Abstract: Impact factor: 3.508 (the last available from JCR2009SCI). Position 4/103 in the category Computer Science, Artificial Intelligence. Quartile
Color is a powerful visual cue in many computer vision applications such as image segmentation and object recognition. However, most of the existing color models depend on the imaging conditions that negatively affect the performance of the task at hand. Often, a reflection model (e.g., Lambertian or dichromatic reflectance) is used to derive color invariant models. However, this approach may be too restricted to model real-world scenes in which different reflectance mechanisms can hold simultaneously.
Therefore, in this paper, we aim to derive color invariance by learning from color models to obtain diversified color invariant ensembles. First, a photometrical orthogonal and non-redundant color model set is computed composed of both color variants and invariants.

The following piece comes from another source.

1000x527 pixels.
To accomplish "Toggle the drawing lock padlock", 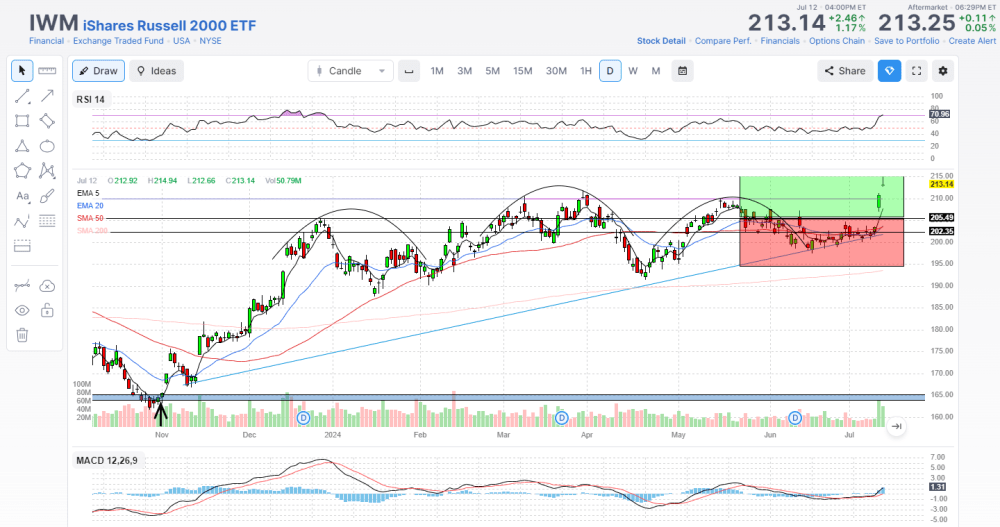I will coord(46,310).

Then, the proposed method combines these color models to arrive at a diversified color ensemble yielding a proper balance between invariance (repeatability) and discriminative power (distinctiveness). To achieve this, our fusion method uses a multi-view approach to minimize the estimation error. In this way, the proposed method is robust to data uncertainty and produces properly diversified color invariant ensembles. Further, the proposed method is extended to deal with temporal data by predicting the evolution of observations over time.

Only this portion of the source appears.